═══ EXTRACT TO READ ═══

FREEMAN, J.A.: (Orally)

 

The appellant Re-Track USA Inc. has appealed from the dismissal of its application for a mandatory injunction to enforce an agreement it entered into on June 27, 1997, with FX International Limited, the Nova Scotia subsidiary of FX UK Limited, the British manufacturer of two specialized lubrication products, FX1 and FASTEX.

                 

The agreement gave the American company exclusive rights to distribute the products in the United States . Before FX International terminated the agreement January 27, 1998, the territory had been increased to include South America.

 

The grounds of appeal are that Associate Chief Justice Kennedy of the Supreme Court of Nova Scotia, as he then was, set the threshold test for mandatory injunctions too high, erred in determining that the appellant failed to meet the applicable test, and in determining that any harm suffered by the appellant could be addressed by damages.

 

Kennedy A.C.J. correctly stated the three-prong test for injunctions:

 

(a)  that the case is sufficiently strong to justify the court's  immediate intervention (the threshold test);

 

(b)  that the applicant will suffer "irreparable harm" that cannot be addressed by an award of damages; and

 

(c) that the balance of convenience favours the applicant.

 

 


The affidavit evidence of Martin Kelly, President of Re-Track, suggests that vigorous efforts were made during the remainder of 1997 and early 1998 to develop markets, including redesign of technical literature, labeling, packaging, recruitment of sales representatives, attendance at trade shows and the identification of retailers, distributors and catalogue houses, all at considerable expense.   On January 28, 1998, Mr. Kelly received written notice from FX International terminating the agreement.   Mr. Kelly said he had received no prior inkling that FX International or FX UK were dissatisfied, but he complained that FX International was not supplying the product he ordered.

 

An affidavit by Brian Glover of Bedford, N.S., Managing Director of FX International,  complained that Re-Track was slow meeting its obligations and suggested concerns with the company's financial stability that peaked just before termination of the agreement.    The affidavit listed numerous other concerns, including third party efforts to obtain court orders against FX trademarks;    that  the entire sales and marketing staff of Re-Track had left, apparently due to non-payment;  potential distributors and customers were either abandoned or not followed up with;  Re Track had breached the agreement by not obtaining confidentiality agreements with all employees;  Re-Track was making unauthorized changes to labels and artwork without permission and in breach of copyright. FX International argued that there is a substantial issue whether Re-Track performed any of its duties and obligations under the agreement, which it characterized  as essentially a contract for the sale of goods. 

 


The appellant had objected to the form of the respondent's affidavit and to the admissibility of some of the evidence it contained.   What is clear, however, is that substantial issues divide the parties and the outcome of litigation between them cannot be predicted with any confidence at this interlocutory stage. 

 

Kennedy of the Supreme A.C.J.  found:

...that after considering the totality of the relevant and admissible evidence put forward, that the applicant, Re-Track, has not succeeded in the admittedly formidable task of demonstrating a strong prima facie case which has the virtual certainty of success, and I believe and I find, that is the test that this dramatic and intrusive remedy requires this applicant to meet.

 

 

The appellant asserts that virtual certainty of success is too high a test for mandatory injunctions.   However there is support for a high standard in the authority he cited, including Burnside Industrial Packaging Ltd. 131 N.S.R. (2d) at p. 181;  Toronto Brewing and Malting Co. v. Blake;  Gallant v.  Casino Taxi Ltd. (1996), S.H. 133664.

═══ PROVIDED RECORDS ═══

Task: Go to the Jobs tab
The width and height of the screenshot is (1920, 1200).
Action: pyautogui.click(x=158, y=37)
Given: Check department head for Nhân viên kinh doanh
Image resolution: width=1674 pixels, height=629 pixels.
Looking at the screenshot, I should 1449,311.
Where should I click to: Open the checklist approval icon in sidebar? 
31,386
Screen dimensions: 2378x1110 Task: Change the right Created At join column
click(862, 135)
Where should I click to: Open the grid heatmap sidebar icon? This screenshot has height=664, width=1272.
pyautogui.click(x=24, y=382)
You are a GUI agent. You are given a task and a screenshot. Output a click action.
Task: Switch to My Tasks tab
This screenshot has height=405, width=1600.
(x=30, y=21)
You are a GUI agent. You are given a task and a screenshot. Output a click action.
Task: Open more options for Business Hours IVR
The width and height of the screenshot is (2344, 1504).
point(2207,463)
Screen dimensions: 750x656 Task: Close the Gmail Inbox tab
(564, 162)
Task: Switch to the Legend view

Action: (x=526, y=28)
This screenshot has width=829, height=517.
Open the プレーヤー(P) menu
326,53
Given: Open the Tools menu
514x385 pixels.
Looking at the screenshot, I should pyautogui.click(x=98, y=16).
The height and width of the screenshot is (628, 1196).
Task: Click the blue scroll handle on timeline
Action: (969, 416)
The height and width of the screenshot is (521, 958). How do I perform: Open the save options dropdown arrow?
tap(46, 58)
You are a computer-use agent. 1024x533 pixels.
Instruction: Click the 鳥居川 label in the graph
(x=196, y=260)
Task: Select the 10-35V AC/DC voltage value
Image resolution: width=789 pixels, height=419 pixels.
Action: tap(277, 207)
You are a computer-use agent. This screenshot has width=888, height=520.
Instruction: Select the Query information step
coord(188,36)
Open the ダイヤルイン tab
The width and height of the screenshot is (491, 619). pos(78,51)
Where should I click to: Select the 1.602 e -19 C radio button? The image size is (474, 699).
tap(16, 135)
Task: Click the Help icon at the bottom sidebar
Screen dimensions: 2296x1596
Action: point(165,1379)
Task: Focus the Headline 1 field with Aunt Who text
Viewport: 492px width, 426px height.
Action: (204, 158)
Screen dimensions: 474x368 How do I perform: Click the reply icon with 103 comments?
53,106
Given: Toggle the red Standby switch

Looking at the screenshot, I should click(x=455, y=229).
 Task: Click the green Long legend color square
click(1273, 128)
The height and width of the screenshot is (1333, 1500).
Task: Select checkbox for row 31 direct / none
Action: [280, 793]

═══

Output the passage of the injunction appeal ruling above, from "FREEMAN, J.A.: (Orally)" up to and including "include South America.".

EXERCISE SOLUTION —
FREEMAN, J.A.: (Orally)

 

The appellant Re-Track USA Inc. has appealed from the dismissal of its application for a mandatory injunction to enforce an agreement it entered into on June 27, 1997, with FX International Limited, the Nova Scotia subsidiary of FX UK Limited, the British manufacturer of two specialized lubrication products, FX1 and FASTEX.

                 

The agreement gave the American company exclusive rights to distribute the products in the United States . Before FX International terminated the agreement January 27, 1998, the territory had been increased to include South America.